## MATERIAL FOR THIS EXERCISE:
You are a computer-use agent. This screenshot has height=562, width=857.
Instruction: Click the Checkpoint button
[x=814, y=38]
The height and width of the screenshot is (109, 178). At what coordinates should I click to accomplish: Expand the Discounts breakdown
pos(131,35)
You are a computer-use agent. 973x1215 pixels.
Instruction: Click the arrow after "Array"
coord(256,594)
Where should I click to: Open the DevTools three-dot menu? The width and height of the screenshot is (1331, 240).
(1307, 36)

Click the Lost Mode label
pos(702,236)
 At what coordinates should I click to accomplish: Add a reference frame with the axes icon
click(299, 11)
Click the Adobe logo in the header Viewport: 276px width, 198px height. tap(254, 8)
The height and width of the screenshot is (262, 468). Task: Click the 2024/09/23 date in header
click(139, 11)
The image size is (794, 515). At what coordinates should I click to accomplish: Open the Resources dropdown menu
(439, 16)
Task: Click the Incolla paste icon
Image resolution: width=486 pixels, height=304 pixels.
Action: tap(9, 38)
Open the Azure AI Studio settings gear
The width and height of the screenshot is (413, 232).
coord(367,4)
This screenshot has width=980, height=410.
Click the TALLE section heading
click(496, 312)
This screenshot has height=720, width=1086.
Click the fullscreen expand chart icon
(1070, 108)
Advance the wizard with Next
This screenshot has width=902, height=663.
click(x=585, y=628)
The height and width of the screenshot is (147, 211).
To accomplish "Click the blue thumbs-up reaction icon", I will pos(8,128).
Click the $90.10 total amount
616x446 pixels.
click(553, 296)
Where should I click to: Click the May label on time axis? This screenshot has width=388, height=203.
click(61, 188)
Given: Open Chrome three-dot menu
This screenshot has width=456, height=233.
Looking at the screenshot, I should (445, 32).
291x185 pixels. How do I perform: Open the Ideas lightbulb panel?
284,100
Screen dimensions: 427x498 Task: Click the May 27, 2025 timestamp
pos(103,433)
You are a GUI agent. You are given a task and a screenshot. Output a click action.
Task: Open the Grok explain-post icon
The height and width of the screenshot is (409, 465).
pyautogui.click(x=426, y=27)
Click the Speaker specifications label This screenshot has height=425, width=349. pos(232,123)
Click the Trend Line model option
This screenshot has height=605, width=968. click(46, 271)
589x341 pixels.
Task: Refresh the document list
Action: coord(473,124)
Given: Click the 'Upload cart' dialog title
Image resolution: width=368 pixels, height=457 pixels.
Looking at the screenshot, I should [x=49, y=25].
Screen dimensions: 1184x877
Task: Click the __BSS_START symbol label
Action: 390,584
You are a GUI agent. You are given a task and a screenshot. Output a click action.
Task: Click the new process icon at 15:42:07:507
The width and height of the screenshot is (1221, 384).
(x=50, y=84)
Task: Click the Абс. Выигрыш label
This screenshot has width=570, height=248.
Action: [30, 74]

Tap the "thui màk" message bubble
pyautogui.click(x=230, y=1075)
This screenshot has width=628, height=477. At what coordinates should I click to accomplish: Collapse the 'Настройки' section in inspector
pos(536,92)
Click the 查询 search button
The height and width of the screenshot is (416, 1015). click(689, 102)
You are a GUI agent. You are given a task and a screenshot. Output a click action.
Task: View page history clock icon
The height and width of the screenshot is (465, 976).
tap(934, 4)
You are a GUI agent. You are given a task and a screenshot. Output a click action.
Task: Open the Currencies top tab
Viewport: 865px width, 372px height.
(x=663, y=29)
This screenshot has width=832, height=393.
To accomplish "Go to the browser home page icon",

## AIM OF THE TASK:
Each entry shown above should be copied out exactly.

## EXERCISE RESULT:
You are a computer-use agent. This screenshot has height=562, width=857.
Instruction: Click the Checkpoint button
[x=814, y=38]
The height and width of the screenshot is (109, 178). At what coordinates should I click to accomplish: Expand the Discounts breakdown
pos(131,35)
You are a computer-use agent. 973x1215 pixels.
Instruction: Click the arrow after "Array"
coord(256,594)
Where should I click to: Open the DevTools three-dot menu? The width and height of the screenshot is (1331, 240).
(1307, 36)

Click the Lost Mode label
pos(702,236)
 At what coordinates should I click to accomplish: Add a reference frame with the axes icon
click(299, 11)
Click the Adobe logo in the header Viewport: 276px width, 198px height. tap(254, 8)
The height and width of the screenshot is (262, 468). Task: Click the 2024/09/23 date in header
click(139, 11)
The image size is (794, 515). At what coordinates should I click to accomplish: Open the Resources dropdown menu
(439, 16)
Task: Click the Incolla paste icon
Image resolution: width=486 pixels, height=304 pixels.
Action: tap(9, 38)
Open the Azure AI Studio settings gear
The width and height of the screenshot is (413, 232).
coord(367,4)
This screenshot has width=980, height=410.
Click the TALLE section heading
click(496, 312)
This screenshot has height=720, width=1086.
Click the fullscreen expand chart icon
(1070, 108)
Advance the wizard with Next
This screenshot has width=902, height=663.
click(x=585, y=628)
The height and width of the screenshot is (147, 211).
To accomplish "Click the blue thumbs-up reaction icon", I will pos(8,128).
Click the $90.10 total amount
616x446 pixels.
click(553, 296)
Where should I click to: Click the May label on time axis? This screenshot has width=388, height=203.
click(61, 188)
Given: Open Chrome three-dot menu
This screenshot has width=456, height=233.
Looking at the screenshot, I should (445, 32).
291x185 pixels. How do I perform: Open the Ideas lightbulb panel?
284,100
Screen dimensions: 427x498 Task: Click the May 27, 2025 timestamp
pos(103,433)
You are a GUI agent. You are given a task and a screenshot. Output a click action.
Task: Open the Grok explain-post icon
The height and width of the screenshot is (409, 465).
pyautogui.click(x=426, y=27)
Click the Speaker specifications label This screenshot has height=425, width=349. pos(232,123)
Click the Trend Line model option
This screenshot has height=605, width=968. click(46, 271)
589x341 pixels.
Task: Refresh the document list
Action: coord(473,124)
Given: Click the 'Upload cart' dialog title
Image resolution: width=368 pixels, height=457 pixels.
Looking at the screenshot, I should [x=49, y=25].
Screen dimensions: 1184x877
Task: Click the __BSS_START symbol label
Action: 390,584
You are a GUI agent. You are given a task and a screenshot. Output a click action.
Task: Click the new process icon at 15:42:07:507
The width and height of the screenshot is (1221, 384).
(x=50, y=84)
Task: Click the Абс. Выигрыш label
This screenshot has width=570, height=248.
Action: [30, 74]

Tap the "thui màk" message bubble
pyautogui.click(x=230, y=1075)
This screenshot has width=628, height=477. At what coordinates should I click to accomplish: Collapse the 'Настройки' section in inspector
pos(536,92)
Click the 查询 search button
The height and width of the screenshot is (416, 1015). click(689, 102)
You are a GUI agent. You are given a task and a screenshot. Output a click action.
Task: View page history clock icon
The height and width of the screenshot is (465, 976).
tap(934, 4)
You are a GUI agent. You are given a task and a screenshot. Output a click action.
Task: Open the Currencies top tab
Viewport: 865px width, 372px height.
(x=663, y=29)
This screenshot has width=832, height=393.
To accomplish "Go to the browser home page icon",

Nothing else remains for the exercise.